| What the task requires |
Write out these lines again word for word, without the pictures.

══ Exercise materials ══

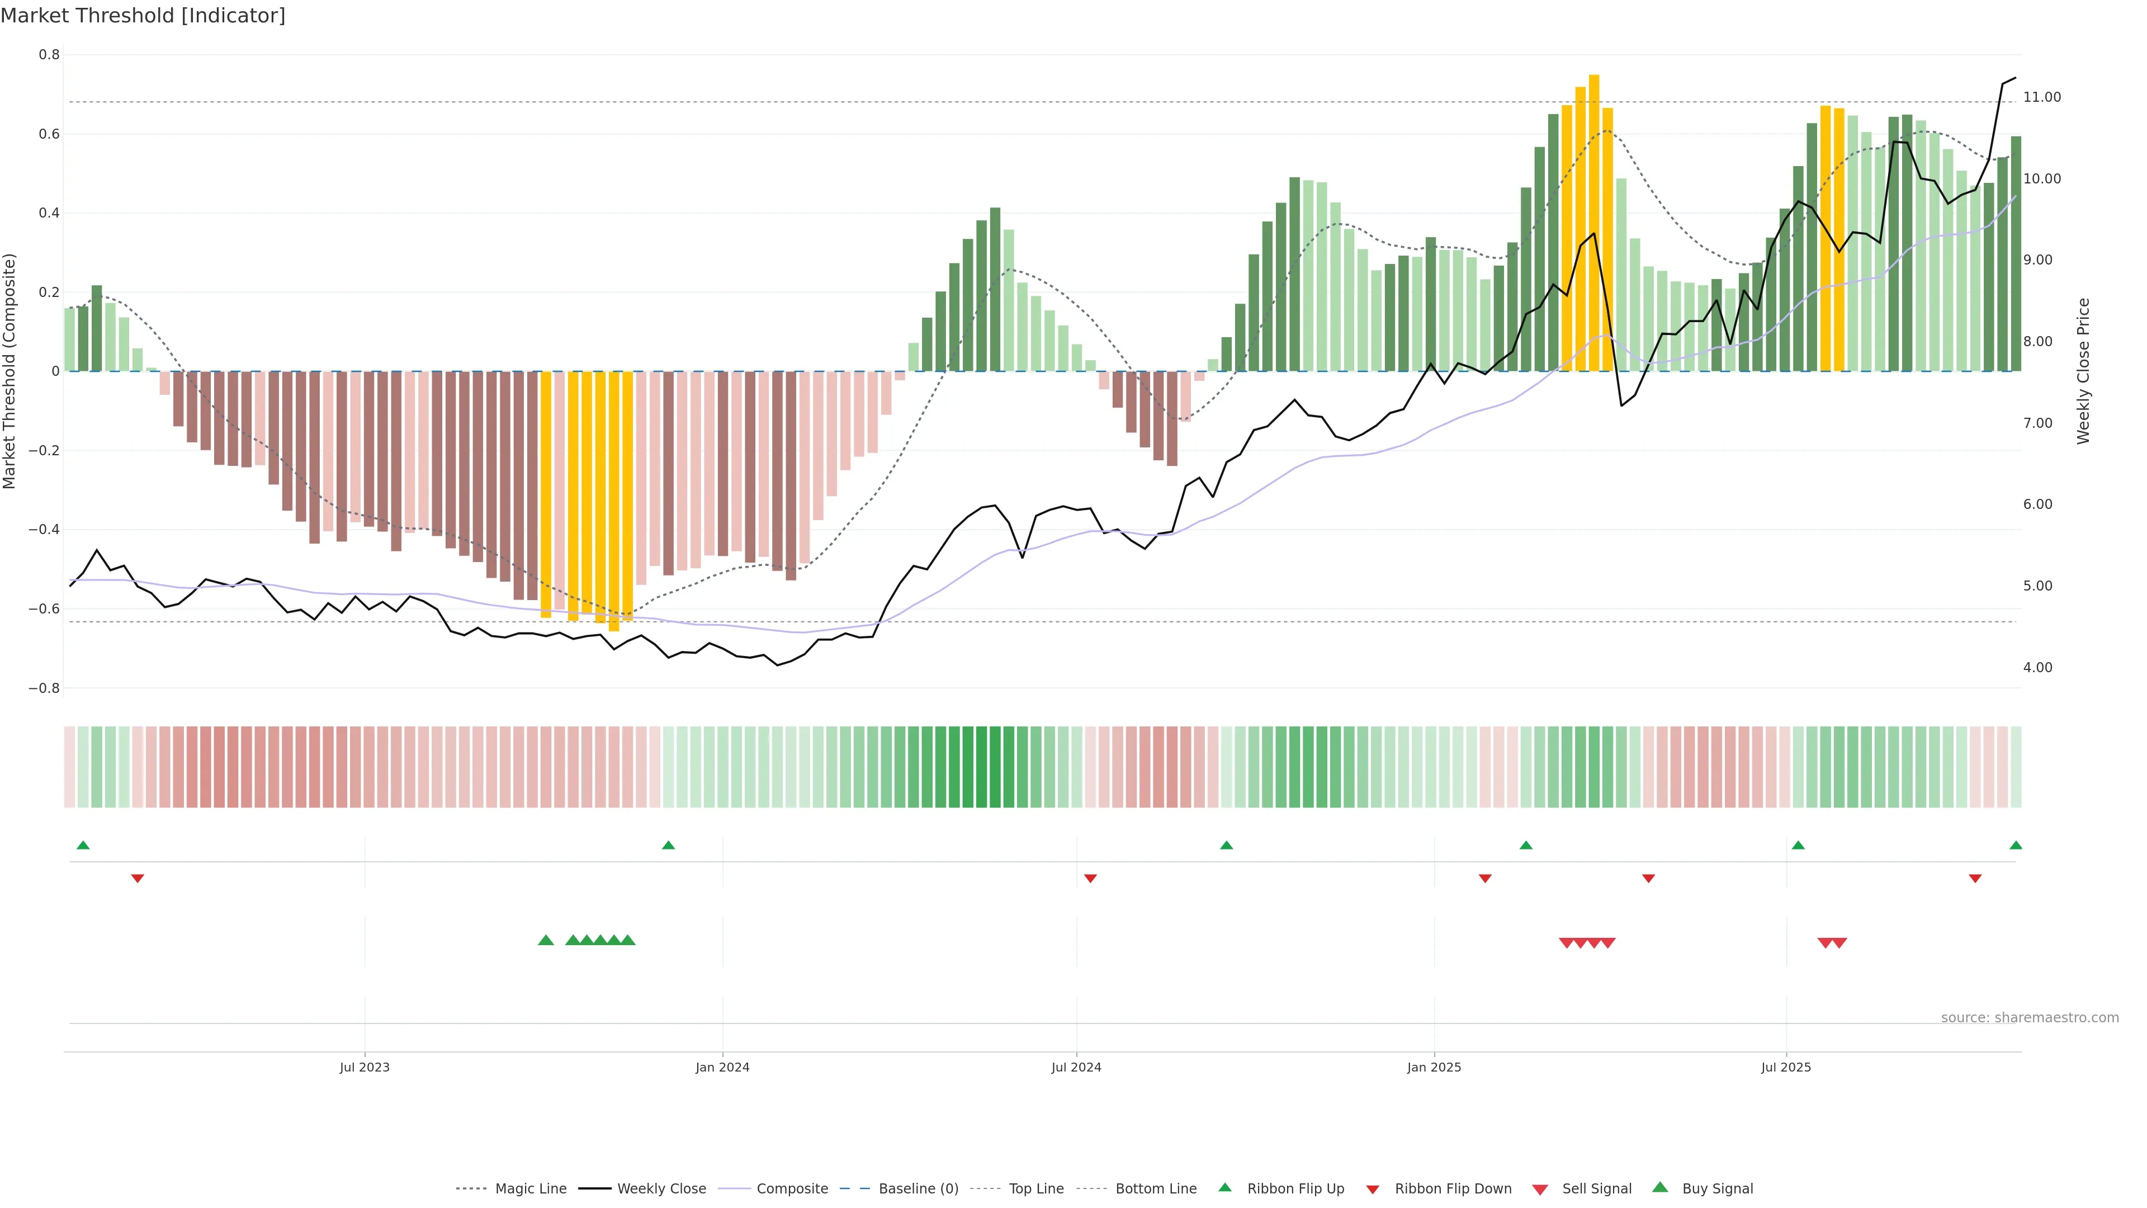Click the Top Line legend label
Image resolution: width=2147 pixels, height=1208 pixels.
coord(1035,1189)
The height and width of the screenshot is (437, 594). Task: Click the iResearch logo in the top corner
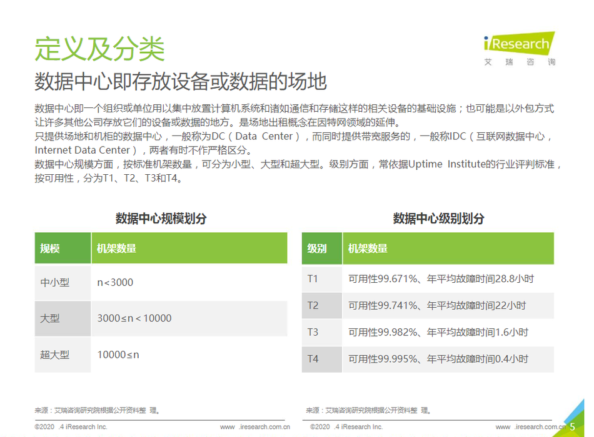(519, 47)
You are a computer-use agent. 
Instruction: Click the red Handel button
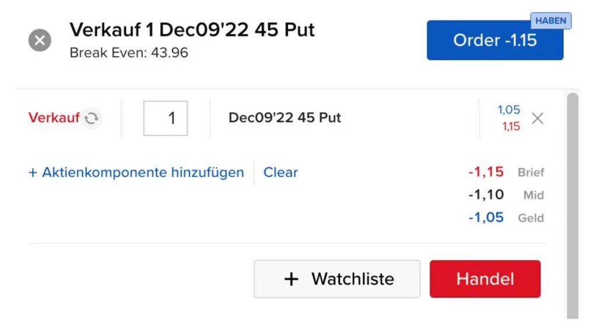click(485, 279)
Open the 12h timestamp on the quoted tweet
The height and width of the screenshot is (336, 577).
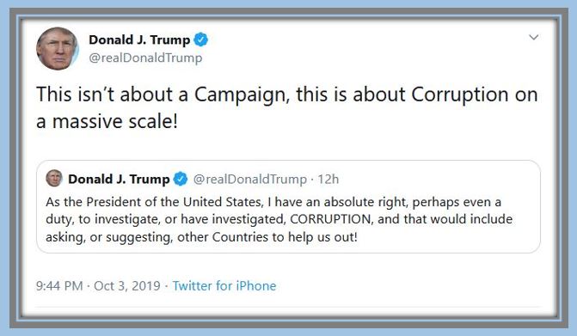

═══

| Final result |
Click the Top Line legend label
Image resolution: width=2147 pixels, height=1208 pixels.
coord(1035,1189)
The height and width of the screenshot is (437, 594). Task: Click the iResearch logo in the top corner
(519, 47)
You are a computer-use agent. 
Instruction: Click the red Handel button
click(485, 279)
Open the 12h timestamp on the quoted tweet
The height and width of the screenshot is (336, 577).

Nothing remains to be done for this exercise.